抜粋箇所:
────────

以下では特に似ている3つの役割を挙げ、その概要やプロダクトオーナーとの違いを解説します。それぞれの役割を正しく理解しておくことで、業務にも取り組みやすくなるため、ぜひ参考にしてください。
スクラムマスターとの違い
スクラムマスターは、スクラム開発において進捗状況の管理を担当する役割です。
プロダクトオーナーは開発すべき機能やタスクを整理しますが、開発チームに対する具体的な指示出しは行いません。一方で、スクラムマスターは、開発チームとのやりとりを通してチーム全体のサポートを行います。場合によっては指示やコーチングをしながら、プロジェクトを導いていく点が特徴です。
プロダクトマネージャーとの違い
プロダクトマネージャーは、広範な視点から、製品のライフサイクル全体を考慮し、長期的なプロダクトビジョンを策定する役割を担います。
具体的には、経営戦略との整合性を図りながら、市場調査や、顧客のニーズの変化に対応するための戦略立案などです。これに対して、プロダクトオーナーは、プロダクトマネージャーが定めたビジョンに基づいて、具体的な開発計画を立て、開発チームを率いて製品を完成させる役割を担います。
プロジェクトマネージャーとの違い
プロジェクトマネージャーは、プロジェクトの実行とリソースの管理に焦点を当てています。
例えば、チームが納期までに作業を終えられるように、タスクの計画を立て、管理し、必要に応じてサポートを行います。プロダクトオーナーは、このような管理やサポート、調整などを業務で行うことはないため、役割がまったく異なります。
プロダクトオーナーが必要な理由
プロダクトオーナーが必要とされる理由は、スピード感のあるスクラム開発をスムーズに進めるためです。
スクラム開発は、機能ごとに開発とテストを行うことで、スピード感のある開発が可能ですが、その一方で、開発を短いスパンで継続して行うことから、方向性や目標を見失いがちになるという側面もあります。
このような点から、方向性や目的を見失うことなく、常にチーム全員が同じ方向を向いて作業に取り組むためにも、プロダクトバックログの作成・管理に注力するプロダクトオーナーが必要不可欠です。
プロダクトオーナーの役割
プロダクトオーナーの役割は、主に下記の5つです。

────────

記録情報:
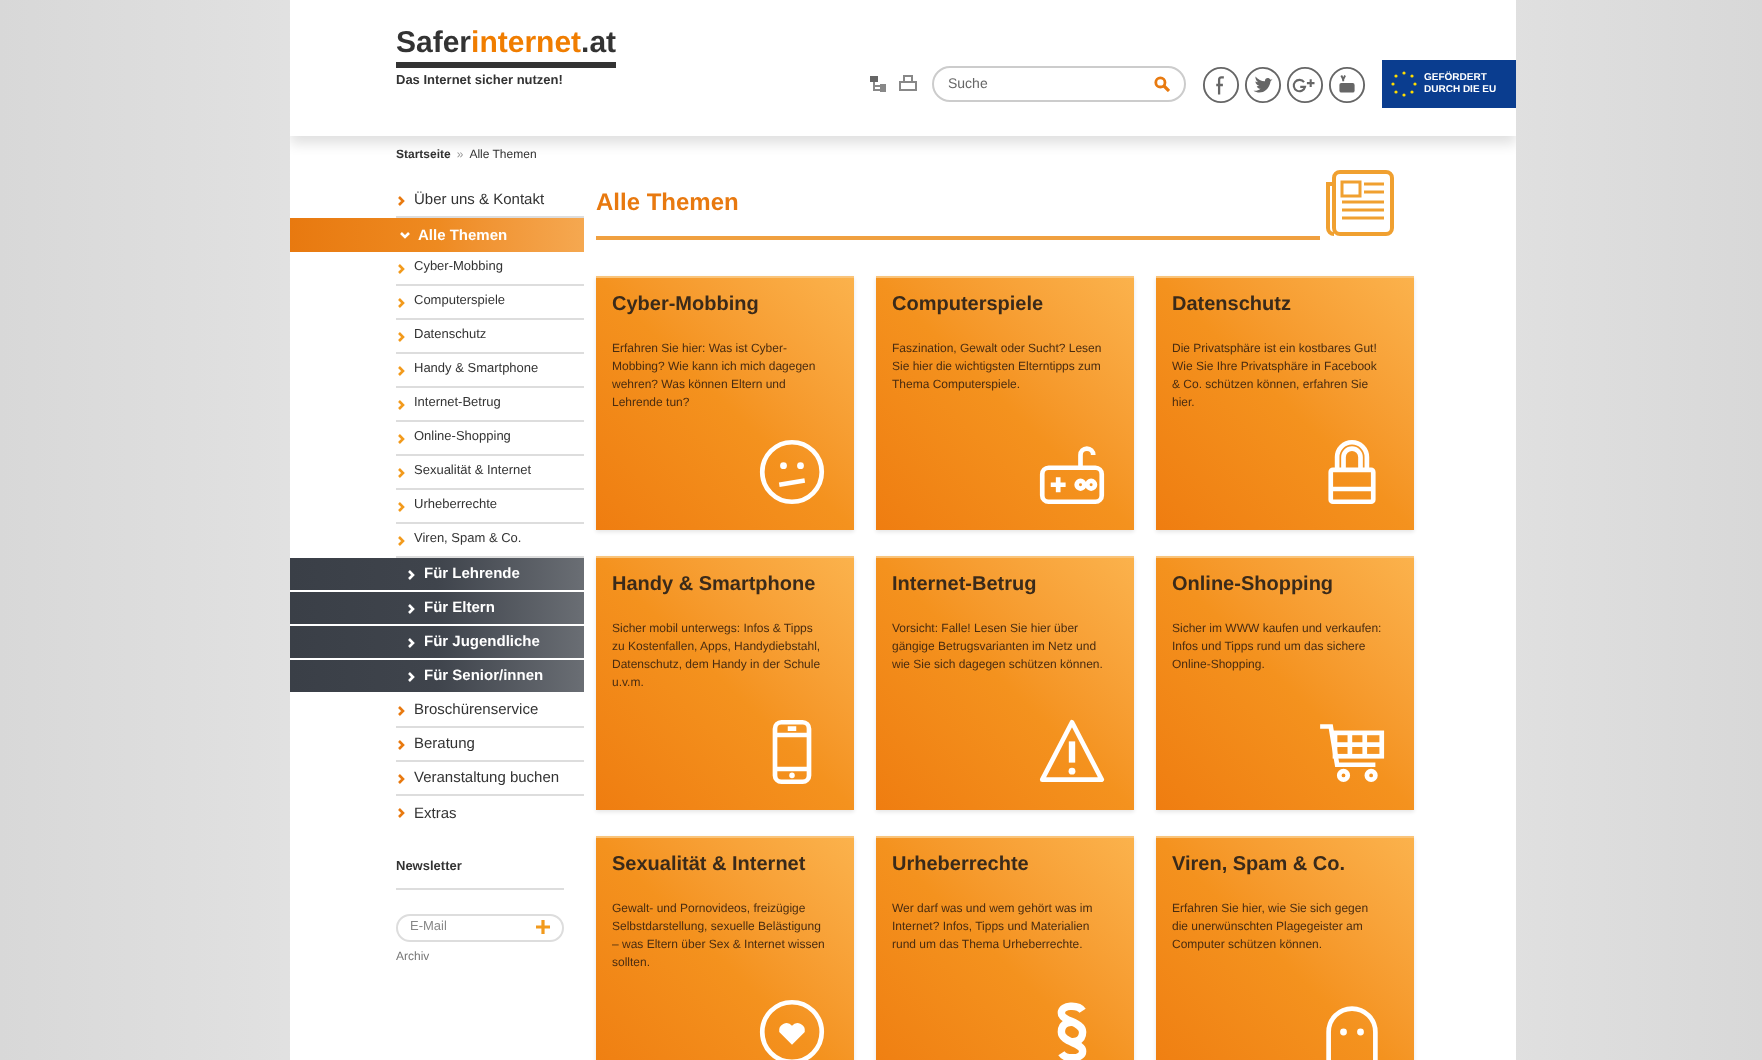  I want to click on warning-icon, so click(1072, 752).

────────

課題内容:
抜粋箇所のうち「具体的には、経営戦略との整合」を含む語句から始め、「の管理に焦点を当てています。」の後で止めて、その範囲を一字一句書き写すこと。

回答:
具体的には、経営戦略との整合性を図りながら、市場調査や、顧客のニーズの変化に対応するための戦略立案などです。これに対して、プロダクトオーナーは、プロダクトマネージャーが定めたビジョンに基づいて、具体的な開発計画を立て、開発チームを率いて製品を完成させる役割を担います。
プロジェクトマネージャーとの違い
プロジェクトマネージャーは、プロジェクトの実行とリソースの管理に焦点を当てています。